IMF trims Portugal's 2026 growth forecast (again) to 1.7%
The Fund lowered the bar for 2026 and warns on inflation. But there's good news under the numbers: balanced books and debt below 90%.
The International Monetary Fund ran the numbers on Portugal and the result has two sides. The headline one: the 2026 growth forecast slipped again, now to 1.7%. The fine-print one: the country is, on the whole, still doing its homework.
What changed
A few months ago the IMF pencilled in 1.9%. Now it’s 1.7% — below the 2% the government projects. The reason is mostly external: the fallout from the Middle East conflict weighs enough to cancel out part of the boost that EU funds were meant to provide. Severe storms early in the year also dented the start of 2026, though reconstruction work should even things out over the coming months.
Inflation is the other flag. The Fund sees prices rising to 3.4% this year — pushed by pricier commodities and wage pressure — before easing back to 2.3% in 2027. In plain terms: purchasing power will feel the squeeze before it gets to breathe.
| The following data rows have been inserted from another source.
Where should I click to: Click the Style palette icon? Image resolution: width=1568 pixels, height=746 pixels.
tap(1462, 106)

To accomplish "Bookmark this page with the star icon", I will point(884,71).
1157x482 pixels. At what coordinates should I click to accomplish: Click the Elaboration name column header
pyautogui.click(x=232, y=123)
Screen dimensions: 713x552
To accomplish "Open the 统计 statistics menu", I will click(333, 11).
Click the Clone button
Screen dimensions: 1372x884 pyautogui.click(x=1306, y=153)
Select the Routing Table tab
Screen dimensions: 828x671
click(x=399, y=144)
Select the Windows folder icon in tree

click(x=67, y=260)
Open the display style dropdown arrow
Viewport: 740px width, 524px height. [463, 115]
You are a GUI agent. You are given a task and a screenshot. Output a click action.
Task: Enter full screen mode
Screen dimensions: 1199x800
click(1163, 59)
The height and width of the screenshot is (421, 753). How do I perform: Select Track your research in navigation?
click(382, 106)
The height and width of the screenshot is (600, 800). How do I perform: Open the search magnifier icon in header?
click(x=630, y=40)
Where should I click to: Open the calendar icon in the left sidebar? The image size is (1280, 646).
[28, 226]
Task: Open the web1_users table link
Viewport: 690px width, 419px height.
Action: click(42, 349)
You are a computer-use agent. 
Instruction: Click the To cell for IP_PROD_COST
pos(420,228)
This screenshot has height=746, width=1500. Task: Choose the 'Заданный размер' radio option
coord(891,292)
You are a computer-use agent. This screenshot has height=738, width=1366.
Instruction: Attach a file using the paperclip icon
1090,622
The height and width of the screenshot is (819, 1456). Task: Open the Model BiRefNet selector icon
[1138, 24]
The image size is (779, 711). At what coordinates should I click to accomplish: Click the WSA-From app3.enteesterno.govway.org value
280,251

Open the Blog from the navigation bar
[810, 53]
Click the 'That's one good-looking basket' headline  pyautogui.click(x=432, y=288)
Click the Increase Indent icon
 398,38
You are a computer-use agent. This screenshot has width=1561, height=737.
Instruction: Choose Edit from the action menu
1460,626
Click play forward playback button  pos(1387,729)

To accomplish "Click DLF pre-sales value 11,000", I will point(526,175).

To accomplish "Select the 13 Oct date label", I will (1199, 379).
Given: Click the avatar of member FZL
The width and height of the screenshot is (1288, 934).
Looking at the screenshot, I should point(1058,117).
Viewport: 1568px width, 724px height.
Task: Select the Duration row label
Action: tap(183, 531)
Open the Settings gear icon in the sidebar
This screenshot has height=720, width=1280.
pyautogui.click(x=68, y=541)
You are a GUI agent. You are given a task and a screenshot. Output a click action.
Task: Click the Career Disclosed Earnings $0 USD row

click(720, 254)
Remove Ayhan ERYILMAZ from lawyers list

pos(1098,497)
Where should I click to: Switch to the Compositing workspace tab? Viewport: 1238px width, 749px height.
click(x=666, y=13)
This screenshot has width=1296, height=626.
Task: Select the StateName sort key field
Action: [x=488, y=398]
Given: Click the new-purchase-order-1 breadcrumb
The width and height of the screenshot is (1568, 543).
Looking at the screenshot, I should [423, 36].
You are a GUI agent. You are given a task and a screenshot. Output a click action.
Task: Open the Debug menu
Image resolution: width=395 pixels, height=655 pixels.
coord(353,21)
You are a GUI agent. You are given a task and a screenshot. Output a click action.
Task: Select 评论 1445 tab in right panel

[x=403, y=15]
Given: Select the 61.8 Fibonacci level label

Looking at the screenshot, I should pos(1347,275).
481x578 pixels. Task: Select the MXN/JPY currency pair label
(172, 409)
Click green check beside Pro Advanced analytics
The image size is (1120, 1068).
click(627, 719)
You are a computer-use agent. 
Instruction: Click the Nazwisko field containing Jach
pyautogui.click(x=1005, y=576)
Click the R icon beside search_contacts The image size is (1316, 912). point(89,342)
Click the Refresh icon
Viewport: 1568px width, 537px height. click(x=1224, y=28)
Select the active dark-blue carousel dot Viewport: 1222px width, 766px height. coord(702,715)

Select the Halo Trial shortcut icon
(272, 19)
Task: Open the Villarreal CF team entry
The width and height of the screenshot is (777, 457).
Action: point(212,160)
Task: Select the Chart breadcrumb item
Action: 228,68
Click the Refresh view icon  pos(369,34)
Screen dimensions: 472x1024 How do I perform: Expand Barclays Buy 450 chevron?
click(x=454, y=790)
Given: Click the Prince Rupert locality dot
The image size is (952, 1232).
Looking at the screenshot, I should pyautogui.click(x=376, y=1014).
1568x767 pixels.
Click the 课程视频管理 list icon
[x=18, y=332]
The good bit that won’t fit in the headline
Beneath the downgrade sits a country with its books in order. Portugal closed 2025 growing faster than the euro-area average and posted its third budget surplus in three years — something that looked like fiction not long ago. Public debt fell below 90% of GDP, a level that changes how markets view the country.
Why it matters
Growing 1.7% instead of 2% isn’t a disaster, but it isn’t a footnote either: it means less room to lift incomes and more patience needed before inflation cools. The upside is that Portugal enters this stretch with a cushion — sound finances and falling debt leave slack to absorb shocks from abroad. For 2027, the Fund projects 1.6%. Slow, but standing.